Why this discussion is relevant:

Next week I'm giving a presentation and answering questions on Bitcoin to a group of CEOs, several of them Fortune 500, including the CEOs of two of the top five PoS system providers. Please feel free to tell me anything that's on your mind... (self.Bitcoin)

The submitter stated in a comment:

Quote
Large retailers won't take the risk of 0-confirmation transactions, even small ones. It's just a non-starter. Part of the reason I'm there, however, is to fix that.

A 1 versus 10 minute wait for an internet purchase could be significant.
There is an alternative I think, you first check if the sender's address has unconfirmed transactions, then wait a few seconds for propagation time, then for small-time purchase you can just deliver the goods, as race attack would have been infeasible and only Finney attack would work.

Besides, for online purchase of physical goods, there is no need to worry about confirmation time, since you have evidence for double spending, you can always refuse to deliver.

I agree that with the proper precautions (waiting a few seconds to see if there are double spend attempts, ensuring the transaction has a sufficient tx fee) 0-confs is enough for a point of sale transaction.

For online services however, there are two reasons why a faster block time would be an advantage: first, if the service offers withdrawals of bitcoin deposited, then they need to wait for at least one confirmation to ensure you're not withdrawing bitcoins that you double spent. Second, some services want to ship immediately upon the order being placed. Having to wait for a 10 minute confirmation versus a 1 minute confirmation before shipping makes a difference here.
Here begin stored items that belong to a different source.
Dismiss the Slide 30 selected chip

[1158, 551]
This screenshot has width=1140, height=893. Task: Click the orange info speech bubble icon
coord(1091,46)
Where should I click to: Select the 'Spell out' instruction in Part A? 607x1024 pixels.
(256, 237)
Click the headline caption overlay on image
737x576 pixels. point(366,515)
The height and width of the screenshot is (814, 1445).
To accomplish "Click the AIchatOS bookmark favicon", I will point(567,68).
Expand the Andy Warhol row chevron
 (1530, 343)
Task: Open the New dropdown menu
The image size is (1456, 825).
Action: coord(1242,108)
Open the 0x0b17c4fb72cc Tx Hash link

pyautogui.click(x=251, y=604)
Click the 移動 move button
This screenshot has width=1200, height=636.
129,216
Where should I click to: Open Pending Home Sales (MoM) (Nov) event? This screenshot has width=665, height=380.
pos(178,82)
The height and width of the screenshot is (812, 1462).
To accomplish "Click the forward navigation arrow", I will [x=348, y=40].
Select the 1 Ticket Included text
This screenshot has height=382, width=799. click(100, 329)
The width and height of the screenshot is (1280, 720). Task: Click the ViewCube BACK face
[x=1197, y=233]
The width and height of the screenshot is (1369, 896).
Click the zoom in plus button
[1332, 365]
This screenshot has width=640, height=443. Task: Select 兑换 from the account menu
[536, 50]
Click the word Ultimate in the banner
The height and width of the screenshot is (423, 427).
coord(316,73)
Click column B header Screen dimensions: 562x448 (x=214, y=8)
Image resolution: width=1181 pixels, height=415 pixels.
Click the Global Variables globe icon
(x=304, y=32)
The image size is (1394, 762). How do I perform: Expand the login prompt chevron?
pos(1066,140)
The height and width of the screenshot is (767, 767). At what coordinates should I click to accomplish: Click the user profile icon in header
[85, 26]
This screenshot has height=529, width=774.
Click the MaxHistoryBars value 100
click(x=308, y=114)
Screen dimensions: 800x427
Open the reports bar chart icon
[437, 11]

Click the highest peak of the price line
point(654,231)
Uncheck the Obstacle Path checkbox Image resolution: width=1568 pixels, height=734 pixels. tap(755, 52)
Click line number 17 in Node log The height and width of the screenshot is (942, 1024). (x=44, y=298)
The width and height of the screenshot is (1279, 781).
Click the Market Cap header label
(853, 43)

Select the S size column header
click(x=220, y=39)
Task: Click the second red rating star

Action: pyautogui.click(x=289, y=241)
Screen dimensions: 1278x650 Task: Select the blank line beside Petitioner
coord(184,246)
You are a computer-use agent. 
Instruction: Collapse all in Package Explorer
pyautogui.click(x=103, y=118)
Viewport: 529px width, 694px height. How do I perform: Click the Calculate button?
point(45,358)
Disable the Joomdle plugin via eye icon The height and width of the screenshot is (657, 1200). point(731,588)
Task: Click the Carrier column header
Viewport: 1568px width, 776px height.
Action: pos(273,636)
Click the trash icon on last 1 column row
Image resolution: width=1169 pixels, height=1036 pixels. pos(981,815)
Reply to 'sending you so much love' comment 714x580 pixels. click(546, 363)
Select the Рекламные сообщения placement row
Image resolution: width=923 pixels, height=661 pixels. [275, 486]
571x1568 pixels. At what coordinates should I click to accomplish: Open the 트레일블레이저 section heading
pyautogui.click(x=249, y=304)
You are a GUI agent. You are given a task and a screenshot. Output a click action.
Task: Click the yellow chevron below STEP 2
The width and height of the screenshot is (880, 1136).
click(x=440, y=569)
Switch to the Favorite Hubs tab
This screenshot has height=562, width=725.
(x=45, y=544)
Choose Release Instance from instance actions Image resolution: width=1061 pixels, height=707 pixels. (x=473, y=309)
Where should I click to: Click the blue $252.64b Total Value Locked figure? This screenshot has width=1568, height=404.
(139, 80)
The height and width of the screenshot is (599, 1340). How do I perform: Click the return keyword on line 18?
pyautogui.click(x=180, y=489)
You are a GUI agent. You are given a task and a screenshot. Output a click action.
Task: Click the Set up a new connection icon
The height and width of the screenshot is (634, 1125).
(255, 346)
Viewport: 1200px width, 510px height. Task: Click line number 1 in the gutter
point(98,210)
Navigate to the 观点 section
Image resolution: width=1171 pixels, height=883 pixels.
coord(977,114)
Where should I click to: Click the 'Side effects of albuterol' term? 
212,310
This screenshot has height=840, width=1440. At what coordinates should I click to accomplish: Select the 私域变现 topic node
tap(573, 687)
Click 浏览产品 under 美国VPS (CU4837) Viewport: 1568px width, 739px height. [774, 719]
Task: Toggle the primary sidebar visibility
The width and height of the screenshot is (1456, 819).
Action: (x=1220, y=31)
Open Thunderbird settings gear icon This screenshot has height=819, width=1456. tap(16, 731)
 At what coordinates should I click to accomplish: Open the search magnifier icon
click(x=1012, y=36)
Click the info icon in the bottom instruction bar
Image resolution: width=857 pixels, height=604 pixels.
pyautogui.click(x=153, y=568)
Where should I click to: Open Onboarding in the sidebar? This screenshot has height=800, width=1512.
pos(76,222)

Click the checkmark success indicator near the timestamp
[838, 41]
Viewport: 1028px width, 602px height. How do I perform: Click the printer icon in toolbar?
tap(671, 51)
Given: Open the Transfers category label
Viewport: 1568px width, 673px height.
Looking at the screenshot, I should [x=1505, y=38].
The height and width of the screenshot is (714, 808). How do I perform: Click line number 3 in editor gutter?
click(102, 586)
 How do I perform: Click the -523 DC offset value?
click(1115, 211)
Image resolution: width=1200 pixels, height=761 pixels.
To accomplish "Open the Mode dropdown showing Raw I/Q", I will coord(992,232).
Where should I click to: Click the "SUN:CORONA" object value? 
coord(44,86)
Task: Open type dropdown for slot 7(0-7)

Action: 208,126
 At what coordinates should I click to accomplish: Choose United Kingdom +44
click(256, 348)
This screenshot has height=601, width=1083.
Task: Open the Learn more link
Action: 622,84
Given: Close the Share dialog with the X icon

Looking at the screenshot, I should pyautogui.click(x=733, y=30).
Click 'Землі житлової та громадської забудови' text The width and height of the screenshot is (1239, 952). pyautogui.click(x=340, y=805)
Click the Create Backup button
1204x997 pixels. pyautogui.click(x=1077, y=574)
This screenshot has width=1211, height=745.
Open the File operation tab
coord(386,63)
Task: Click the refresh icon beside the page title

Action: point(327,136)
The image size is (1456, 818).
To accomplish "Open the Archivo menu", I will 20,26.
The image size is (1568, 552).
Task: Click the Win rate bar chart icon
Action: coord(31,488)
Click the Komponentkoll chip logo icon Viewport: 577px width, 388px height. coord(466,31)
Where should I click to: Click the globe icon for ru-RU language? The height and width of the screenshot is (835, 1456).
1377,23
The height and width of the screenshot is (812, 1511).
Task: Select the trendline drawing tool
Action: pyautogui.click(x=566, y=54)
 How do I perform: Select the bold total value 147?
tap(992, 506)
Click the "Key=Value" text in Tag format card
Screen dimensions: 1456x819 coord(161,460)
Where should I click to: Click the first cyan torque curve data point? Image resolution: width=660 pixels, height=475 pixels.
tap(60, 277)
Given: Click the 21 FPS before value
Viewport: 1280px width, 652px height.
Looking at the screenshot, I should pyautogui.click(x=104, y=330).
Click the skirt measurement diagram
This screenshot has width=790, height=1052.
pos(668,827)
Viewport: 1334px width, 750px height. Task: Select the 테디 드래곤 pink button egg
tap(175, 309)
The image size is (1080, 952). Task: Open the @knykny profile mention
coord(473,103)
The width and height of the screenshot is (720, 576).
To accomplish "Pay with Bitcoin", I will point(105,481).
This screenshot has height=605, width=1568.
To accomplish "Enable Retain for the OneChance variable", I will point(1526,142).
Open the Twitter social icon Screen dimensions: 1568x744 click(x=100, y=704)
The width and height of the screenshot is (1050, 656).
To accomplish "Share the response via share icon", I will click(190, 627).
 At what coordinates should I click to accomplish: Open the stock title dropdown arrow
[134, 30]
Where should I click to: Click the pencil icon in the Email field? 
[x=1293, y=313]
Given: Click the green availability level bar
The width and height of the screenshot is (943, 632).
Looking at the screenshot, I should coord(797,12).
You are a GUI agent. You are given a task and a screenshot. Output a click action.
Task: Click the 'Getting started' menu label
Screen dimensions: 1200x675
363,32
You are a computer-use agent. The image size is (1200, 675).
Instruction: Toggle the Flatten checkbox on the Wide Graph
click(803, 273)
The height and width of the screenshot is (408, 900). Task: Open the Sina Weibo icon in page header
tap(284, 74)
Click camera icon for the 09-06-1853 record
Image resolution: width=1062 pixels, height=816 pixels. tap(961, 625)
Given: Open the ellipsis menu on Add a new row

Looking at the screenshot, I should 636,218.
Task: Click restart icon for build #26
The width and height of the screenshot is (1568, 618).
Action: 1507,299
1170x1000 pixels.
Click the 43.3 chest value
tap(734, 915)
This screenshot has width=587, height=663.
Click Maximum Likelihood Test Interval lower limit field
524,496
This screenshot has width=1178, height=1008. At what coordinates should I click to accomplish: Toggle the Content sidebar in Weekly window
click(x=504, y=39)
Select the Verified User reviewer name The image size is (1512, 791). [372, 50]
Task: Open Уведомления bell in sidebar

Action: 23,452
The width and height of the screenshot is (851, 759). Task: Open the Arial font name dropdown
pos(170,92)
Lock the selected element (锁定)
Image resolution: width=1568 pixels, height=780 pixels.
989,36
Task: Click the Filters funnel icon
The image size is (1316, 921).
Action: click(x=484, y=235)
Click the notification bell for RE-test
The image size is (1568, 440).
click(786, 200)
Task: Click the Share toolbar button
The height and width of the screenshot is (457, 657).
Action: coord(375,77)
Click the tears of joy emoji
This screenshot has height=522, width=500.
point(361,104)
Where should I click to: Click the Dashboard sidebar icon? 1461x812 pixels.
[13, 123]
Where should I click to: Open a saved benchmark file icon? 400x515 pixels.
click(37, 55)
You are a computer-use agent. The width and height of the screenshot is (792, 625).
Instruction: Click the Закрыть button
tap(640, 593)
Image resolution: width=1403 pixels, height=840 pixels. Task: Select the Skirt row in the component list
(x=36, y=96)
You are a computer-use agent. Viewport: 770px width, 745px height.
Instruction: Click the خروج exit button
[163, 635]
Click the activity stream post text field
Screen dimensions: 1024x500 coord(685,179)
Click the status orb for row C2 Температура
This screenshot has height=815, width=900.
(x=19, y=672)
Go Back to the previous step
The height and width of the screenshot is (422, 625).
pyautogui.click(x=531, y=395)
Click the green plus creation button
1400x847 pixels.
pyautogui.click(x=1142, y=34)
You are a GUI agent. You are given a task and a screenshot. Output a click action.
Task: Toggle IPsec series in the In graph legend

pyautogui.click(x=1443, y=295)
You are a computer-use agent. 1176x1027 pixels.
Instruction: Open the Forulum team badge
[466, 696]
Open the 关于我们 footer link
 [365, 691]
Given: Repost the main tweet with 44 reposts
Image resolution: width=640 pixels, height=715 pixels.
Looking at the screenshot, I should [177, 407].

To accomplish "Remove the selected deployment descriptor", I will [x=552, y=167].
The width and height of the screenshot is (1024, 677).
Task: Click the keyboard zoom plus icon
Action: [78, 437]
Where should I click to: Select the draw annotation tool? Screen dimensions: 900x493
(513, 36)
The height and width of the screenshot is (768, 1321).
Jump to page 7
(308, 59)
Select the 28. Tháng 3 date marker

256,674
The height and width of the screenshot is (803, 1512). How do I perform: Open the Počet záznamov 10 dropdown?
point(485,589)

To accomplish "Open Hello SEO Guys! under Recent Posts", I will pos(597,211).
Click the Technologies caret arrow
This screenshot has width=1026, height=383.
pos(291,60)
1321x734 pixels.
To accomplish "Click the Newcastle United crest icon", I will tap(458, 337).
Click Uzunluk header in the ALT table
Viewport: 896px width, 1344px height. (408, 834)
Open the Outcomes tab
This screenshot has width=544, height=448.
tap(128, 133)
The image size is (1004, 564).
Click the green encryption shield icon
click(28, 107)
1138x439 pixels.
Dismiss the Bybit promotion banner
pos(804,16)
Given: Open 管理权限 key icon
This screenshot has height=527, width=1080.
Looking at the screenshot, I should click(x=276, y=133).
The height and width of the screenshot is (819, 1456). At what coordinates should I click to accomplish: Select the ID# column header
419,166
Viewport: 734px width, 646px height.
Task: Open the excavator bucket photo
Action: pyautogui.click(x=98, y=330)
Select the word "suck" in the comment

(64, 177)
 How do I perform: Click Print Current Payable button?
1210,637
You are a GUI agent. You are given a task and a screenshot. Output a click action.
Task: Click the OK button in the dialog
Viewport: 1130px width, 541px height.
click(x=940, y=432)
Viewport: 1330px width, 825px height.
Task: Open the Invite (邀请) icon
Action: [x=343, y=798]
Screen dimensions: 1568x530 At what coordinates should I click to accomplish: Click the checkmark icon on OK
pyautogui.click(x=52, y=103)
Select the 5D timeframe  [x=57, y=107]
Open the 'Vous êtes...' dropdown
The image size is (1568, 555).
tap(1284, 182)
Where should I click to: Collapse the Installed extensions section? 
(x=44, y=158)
It's also not convenient for a service to have to keep track of which completed purchases are still at 0-confirmations and wait until they have at least 1 before shipping. The merchant could more practically wait for 1 confirmation before confirming the purchase is complete with a 1 minute rather than 10 minute block interval target and avoid the need to wait for a separate 'shipping confirmation' after they've already confirmed the purchase with the customer.

Quote from: DeathandTaxes
Will the fraud losses be zero?  Probably not but they don't have to.   Especially for online merchants where CC fraud (and mitigation costs) is 5% or more on digital goods.    Getting that to "only" 1% would be a windfall for merchants.

True, however we can look at the real Bitcoin economy to see that not every service will allow 0-conf transactions.


Actually, if we have a user-friendly multisignature implementation, a possible recourse for online retailers could be this:

(1). ask the buyer to deposit/charge a certain amount of Bitcoin balance to an 2-of-2 address, should be enough for a month or two's purchase, this transaction must have enough confirmations to be valid;

(2)  the buyer should also leave an "exit address" for refunding;

(3) whenever the buyer wants to make a purchase, he could only spend from this address, or he has to wait for confirmations, every transaction from this address thus has to be signed by both the buyer and the retailer, in a user-freindly way;

(4)when the user requires a complete/partial refunding , both parties would sign the transaction to the 'exit address" described above.

This should allow enough security while greatly reducing the inconvenience.

Better still, if the user frequently purchase online, but not just in one single shop, he could put his bitcoins into an address multi-signed with an online payment processor, which handles payment processing for lots of merchants, the advantage over old school payment processor is they can't move your bitcoins elsewhere without your approval.